Davis has taken a perfectly reasonable step, which is *not* to say "I disagree with the vote", but rather to say "I think this vote was unrepresentative", and to offer people a chance to express their views directly. If he is wrong, then people are entitled to not re-elect him, or not to turn out.
Of course Brown & his cabinet know that the vote was unrepresentative, just like many others that they have whipped through, and so they refuse to contenance anyone standing against Davis, so that they can (as other posters have noted) respond to the result with "Well, we weren't playing, so the result doesn't count"
The result will be largely irrelevant in itself, but the message it sends may have some influence on the second chamber, when they come to vote on this issue again. If they send it back to the Commons it will be even harder for Brown & gang to force it through.
A Class Act, Billy Ruffian. Bravo [42 Zero]. To Server Servers and Protect is ITs AIMission.
Cinderella RockerFeller ProgramMIng @ ur Service ...... OHMSAIS. ...... which is QuITe Impossible to Plausibly Deny whenever IT is written before you.
* A Novel Question Clouded in Fact.
David Davies as civil libertarian?
He opposed
- the incorporation of the European Convention on Human Rights into UK law, which means that UK residents now don't have to go to Strasbourg to enforce basic human rights
- equalisation of the age of consent for gay and lesbian relationships
- civil partnerships for gay and lesbian people
- legally enforceable rights to Trade Union membership
- a legally enforceable minimum wage
and lots more besides....
These are the liberties that matter to most people - not the right to hunt foxes, smoke Silk Cut or drive gas guzzlers through London.
He is member of a party that, using the PTA, imprisoned Irish people for months without trial in the seventies, and through exclusion orders permanently prevented people with UK citizenship rights from living on the UK mainland.
Lots of other advanced countries have ID cards - what's the problem?
Davies as civil libertarian - pull the other one!
"amanfromMars .... Actions speak louder than words.

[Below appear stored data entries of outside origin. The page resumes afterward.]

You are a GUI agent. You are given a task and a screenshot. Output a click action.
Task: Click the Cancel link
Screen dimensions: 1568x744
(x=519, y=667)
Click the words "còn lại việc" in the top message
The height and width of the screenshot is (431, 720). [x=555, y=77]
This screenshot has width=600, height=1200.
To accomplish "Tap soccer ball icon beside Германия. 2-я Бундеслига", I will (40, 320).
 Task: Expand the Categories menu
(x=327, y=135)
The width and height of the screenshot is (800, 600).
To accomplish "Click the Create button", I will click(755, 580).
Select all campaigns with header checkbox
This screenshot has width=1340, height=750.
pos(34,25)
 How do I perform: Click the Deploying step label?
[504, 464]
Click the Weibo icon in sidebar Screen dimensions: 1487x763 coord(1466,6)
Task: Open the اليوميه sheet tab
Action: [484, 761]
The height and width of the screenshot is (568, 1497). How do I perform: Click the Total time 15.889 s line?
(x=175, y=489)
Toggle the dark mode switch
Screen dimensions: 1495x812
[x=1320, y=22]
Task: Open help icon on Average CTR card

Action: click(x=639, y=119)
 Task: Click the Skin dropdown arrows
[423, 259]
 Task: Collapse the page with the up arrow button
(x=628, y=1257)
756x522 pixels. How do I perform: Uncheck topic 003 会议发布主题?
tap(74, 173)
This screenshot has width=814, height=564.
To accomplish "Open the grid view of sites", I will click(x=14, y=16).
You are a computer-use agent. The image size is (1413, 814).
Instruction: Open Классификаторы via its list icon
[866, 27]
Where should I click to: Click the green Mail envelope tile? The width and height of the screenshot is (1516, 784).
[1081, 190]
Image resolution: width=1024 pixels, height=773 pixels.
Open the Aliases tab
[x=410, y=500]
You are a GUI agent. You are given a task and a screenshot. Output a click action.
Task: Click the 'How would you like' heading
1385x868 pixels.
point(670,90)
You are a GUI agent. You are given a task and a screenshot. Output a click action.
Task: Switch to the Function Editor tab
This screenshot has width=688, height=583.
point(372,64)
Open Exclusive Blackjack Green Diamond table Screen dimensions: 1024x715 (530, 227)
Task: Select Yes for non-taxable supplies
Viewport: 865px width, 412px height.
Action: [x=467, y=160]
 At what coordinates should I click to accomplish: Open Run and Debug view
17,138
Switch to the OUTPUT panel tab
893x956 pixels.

End." ..... By Fuion
Posted Tuesday 8th July 2008 17:54 GMT
Indeed they can, Fuion...... which is why CCHQ has alien mail and also why words are shared here.
And whether that be for Action, Reaction, ProAction or HyperRadioProActivity will depend upon the Third Party Mindset and its IQs.
And given all the Phishing Tales that we hear, that would also be a BetaTest of GCHQ too.
I trust that would constitute action by any standard which you would/could apply, Fuion.
Please be assured that one would not be confined to requiring their understanding though, for it may very well be that they are ill-equipped and badly prepared to be effective active partners, although one would love to be proved wrong on such matters.
And to date, as I'm sure you will not be surprised, both HQs are proving themselves to be Totally Unfit for Future Purpose in AI and ITs Total Information Awareness Society.
Here's a dumb question? ....Do you think it has anything to do with the fact that all communications are easily monitored/phished and therefore they are petrified to communicate?
I trust that they realise that that particular problem is easily countered and overcome whenever third party communication is made globally public rather than remaining channelled to them out of public sight.